--- Records for processing Enclosed Below ---

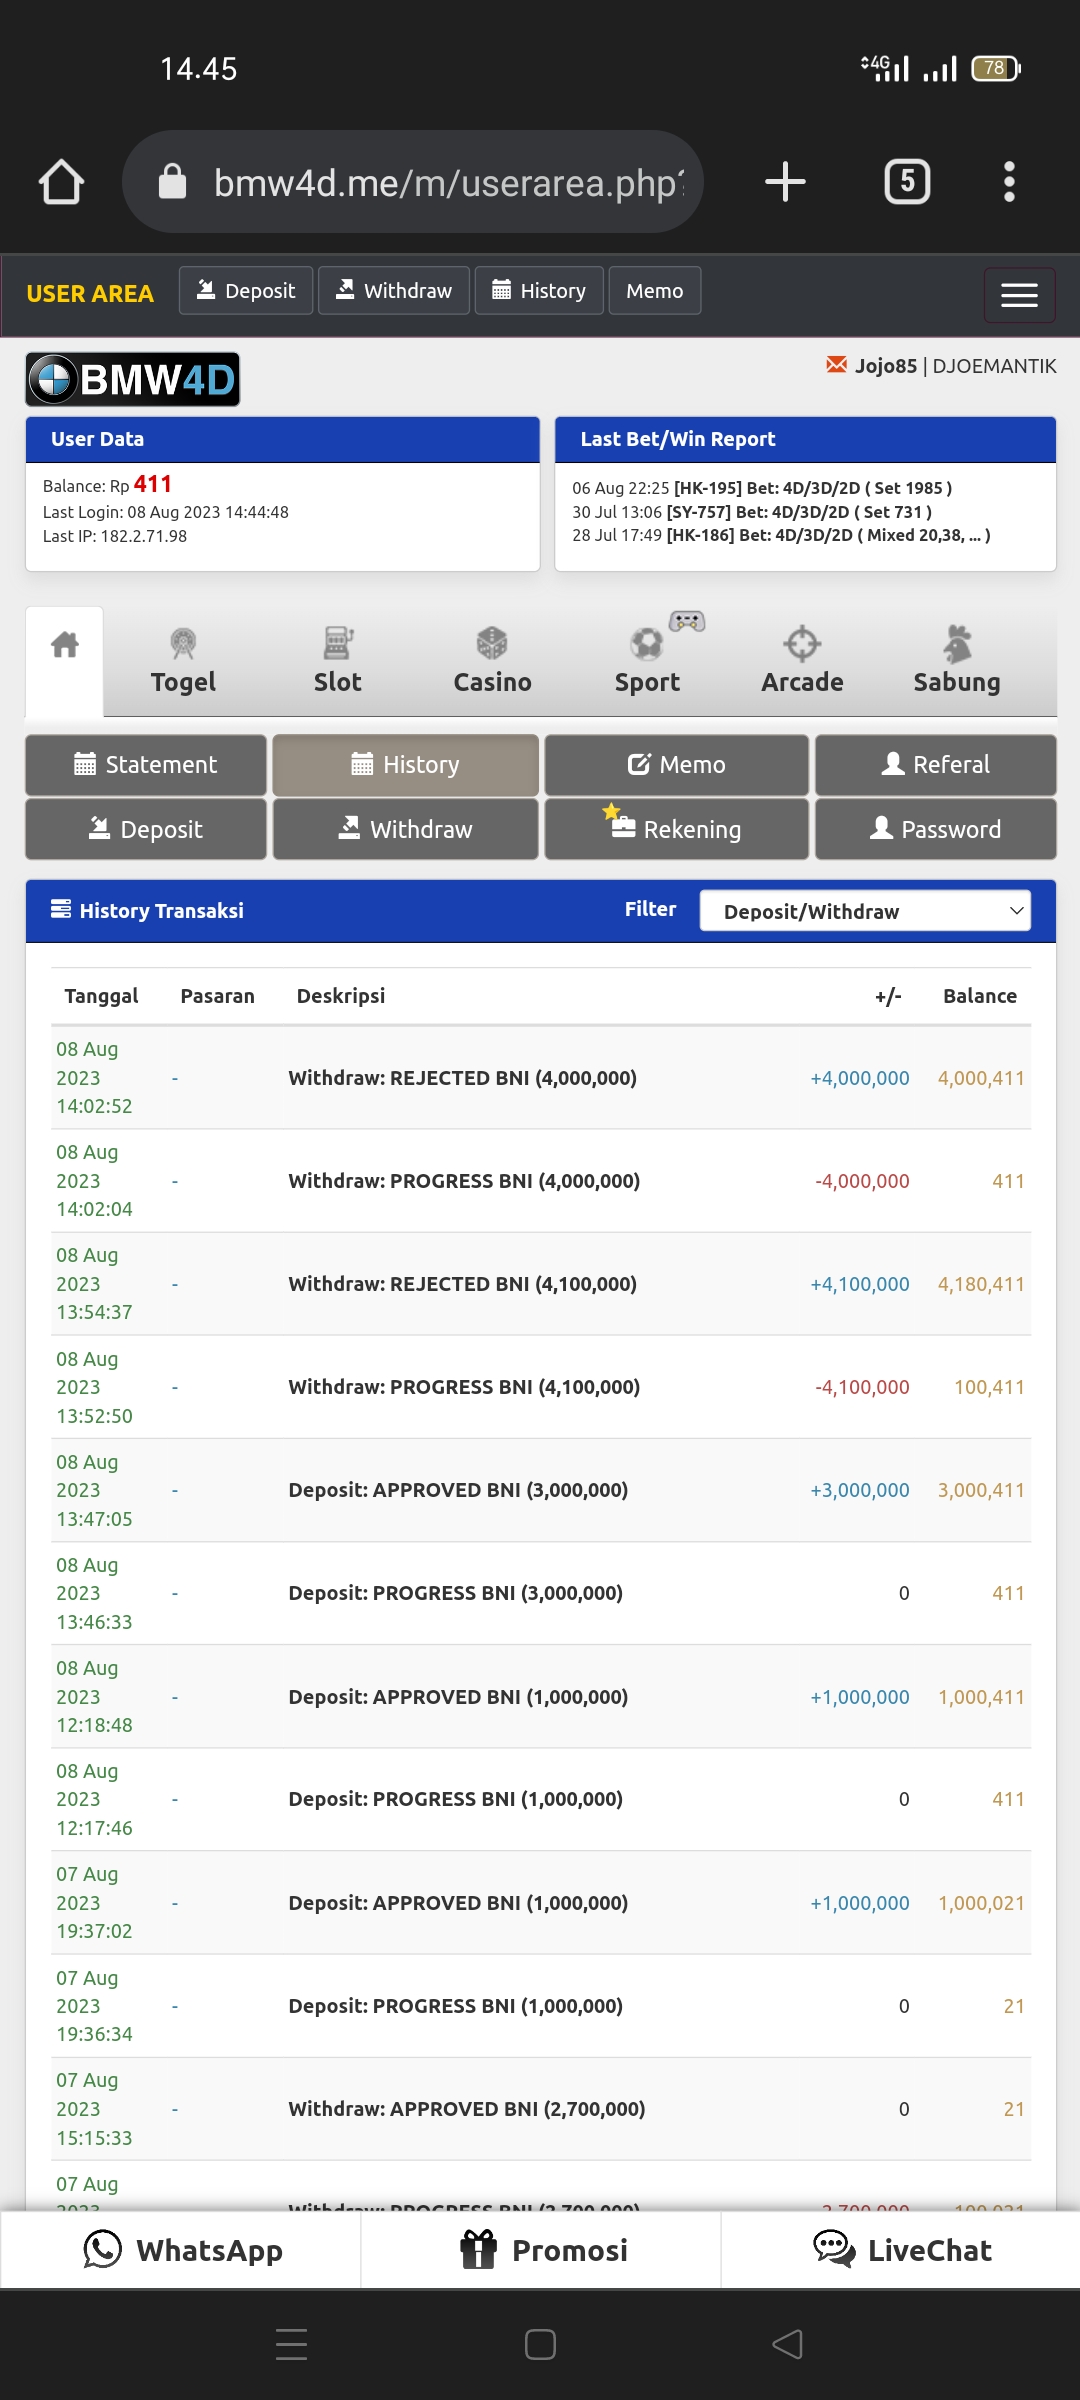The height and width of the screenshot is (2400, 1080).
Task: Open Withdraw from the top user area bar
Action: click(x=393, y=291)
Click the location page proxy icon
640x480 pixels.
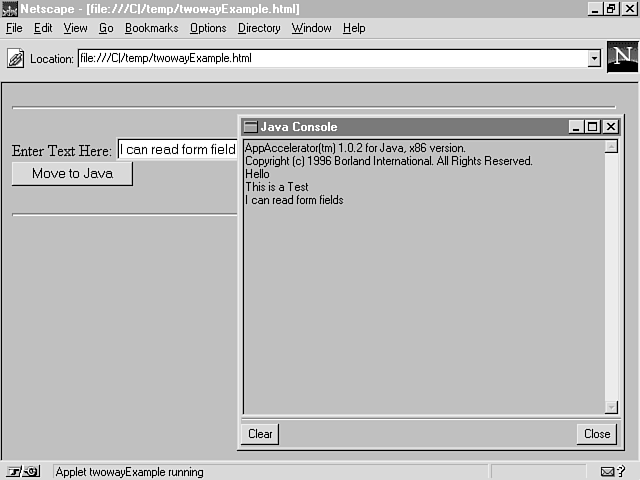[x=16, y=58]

--- End of Enclosed Records for processing ---

When the line containing "Click the location page proxy icon" has been located, retype it and each line after it through the end of the records, excluding the pictures and adding nothing else.

▶ Answer space
Click the location page proxy icon
640x480 pixels.
[x=16, y=58]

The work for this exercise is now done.